Símbolo do Jus.com.br Jus.com.br
Artigo Selo Verificado Destaque dos editores

Processo penal de emergência: O emprego da prisão preventiva como método para obtenção de delações premiadas na Operação Lava Jato

Exibindo página 3 de 3
Agenda 17/08/2018 às 12:35

5 CONSIDERAÇÕES FINAIS

O emprego da prisão preventiva como forma de obter a delação premiada acaba configurando uma medida emergencial, posto que viola o sistema garantista penal.

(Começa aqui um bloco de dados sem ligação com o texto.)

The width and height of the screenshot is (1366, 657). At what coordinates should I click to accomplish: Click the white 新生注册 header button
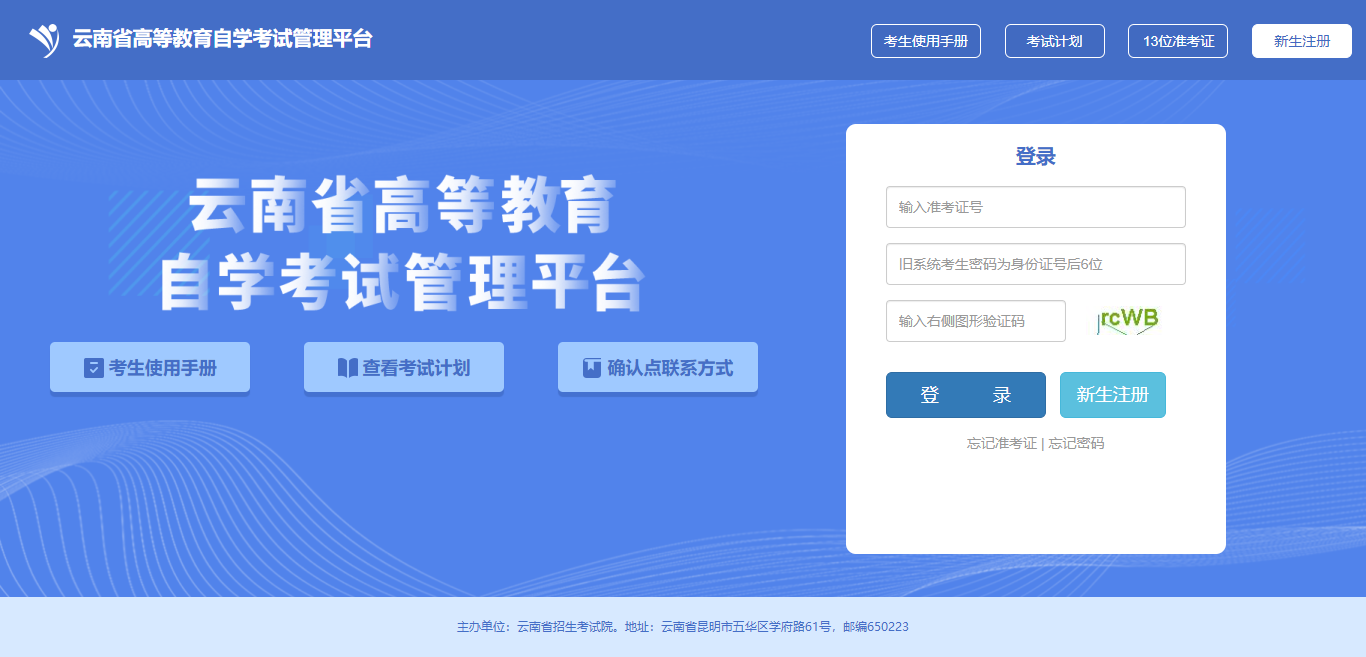pyautogui.click(x=1302, y=41)
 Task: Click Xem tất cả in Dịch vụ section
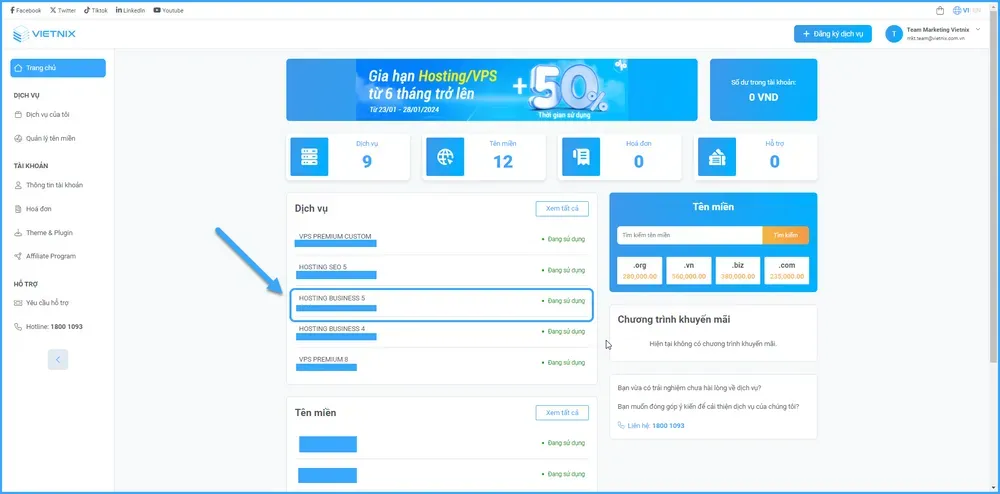(562, 209)
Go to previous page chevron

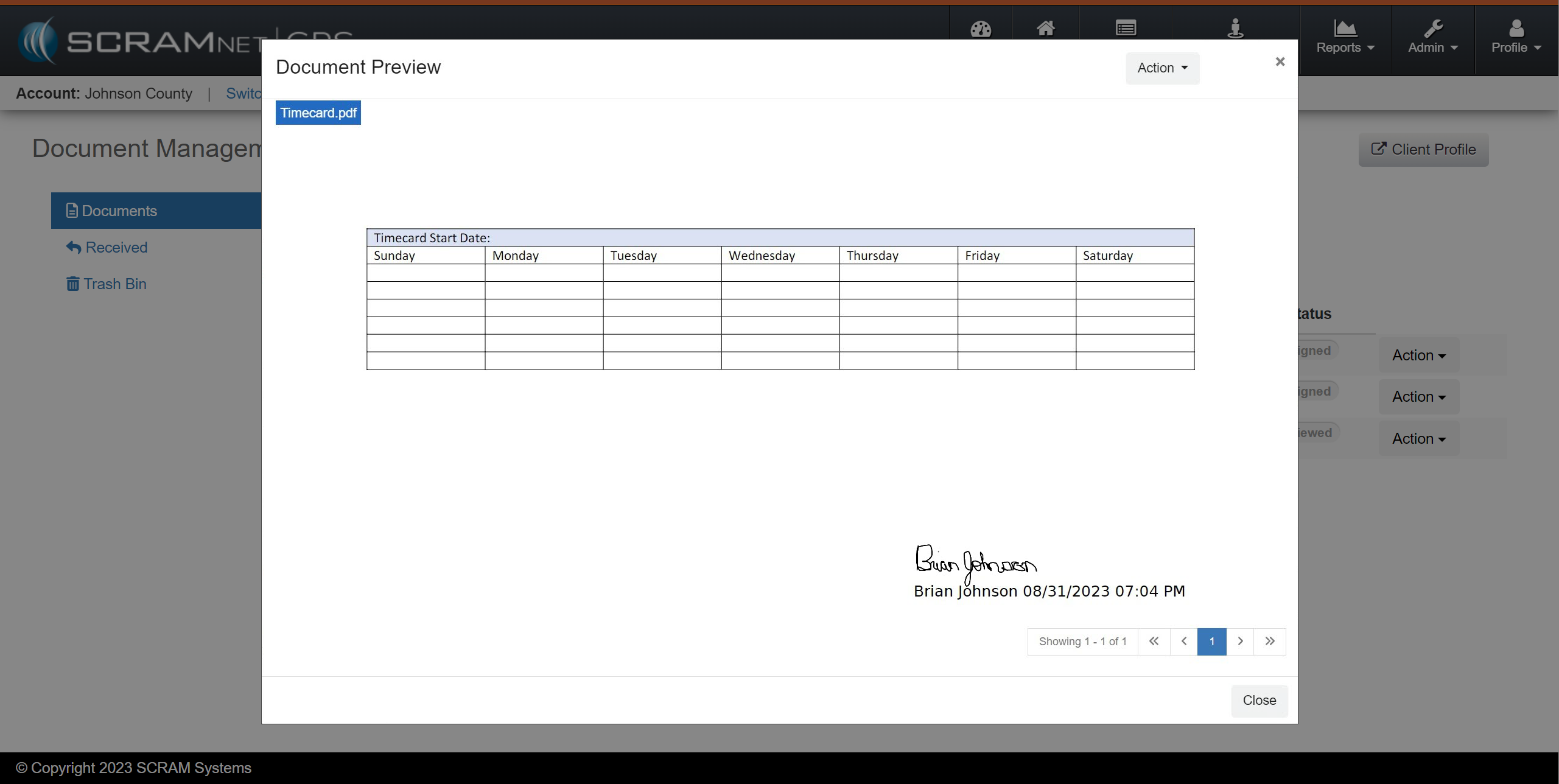(x=1183, y=641)
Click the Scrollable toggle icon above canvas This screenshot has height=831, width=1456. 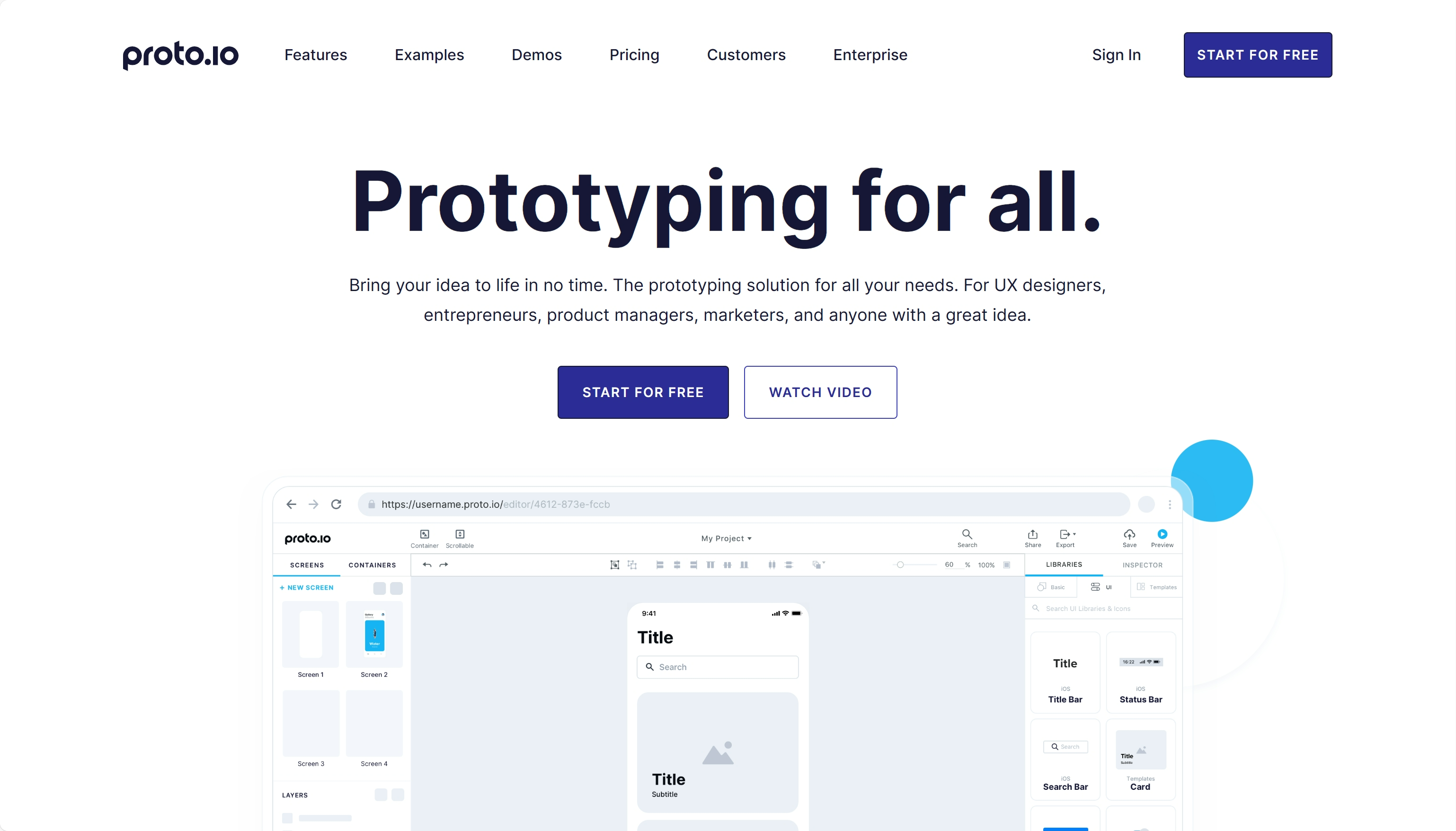click(459, 537)
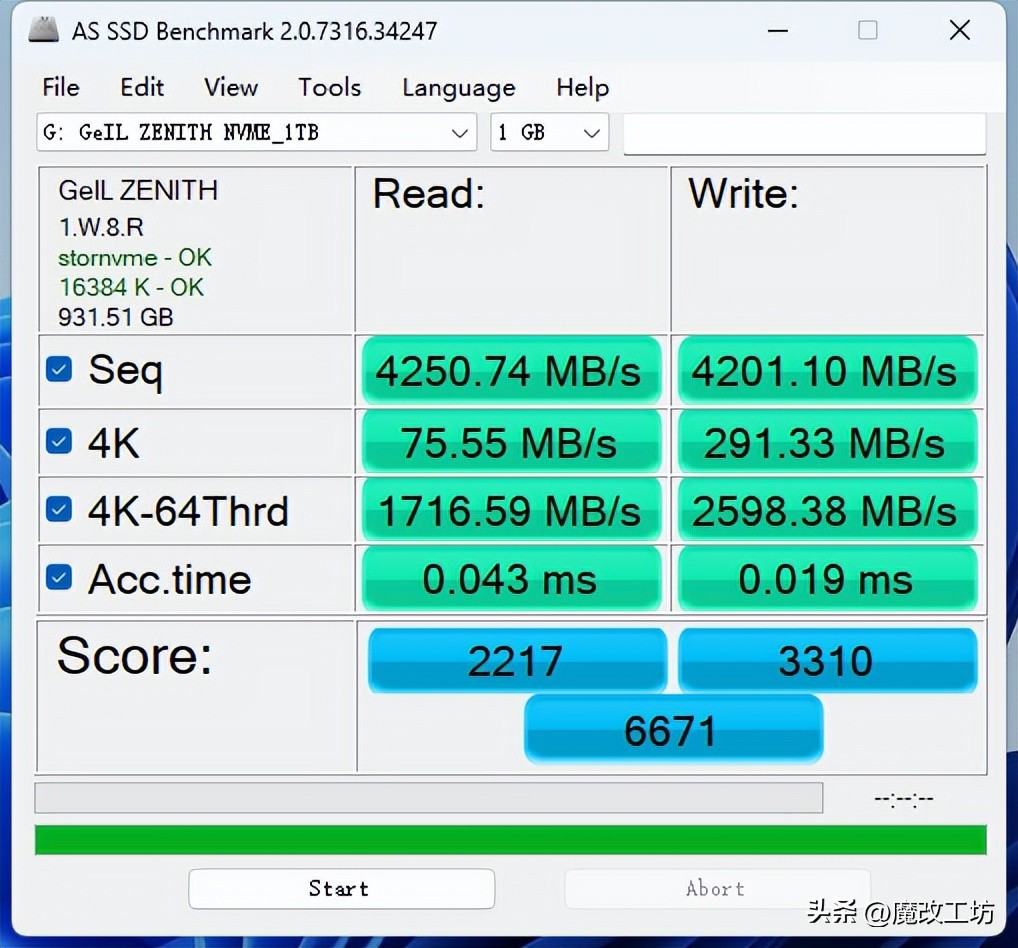
Task: Enable the Seq test checkbox
Action: [x=58, y=369]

É importante, por assim dizer, que a prisão preventiva não pode ser usada como forma de cerceamento de defesa, é necessário que se respeitem os princípios axiológicos do processo penal, verificando-se os pressupostos e notadamente o fundamento da prisão preventiva com base no fumus comissi delicti e o periculum libertatis. Ressalte-se que o magistrado ao fundamentar a sua decisão deve decidir de forma justa e adequada, guiando-se pelos valores e princípios da constituição e principalmente pelos métodos de interpretação, de modo a evitar meras impressões. Caso o magistrado não atenda esses métodos, dará margem ao ativismo judicial.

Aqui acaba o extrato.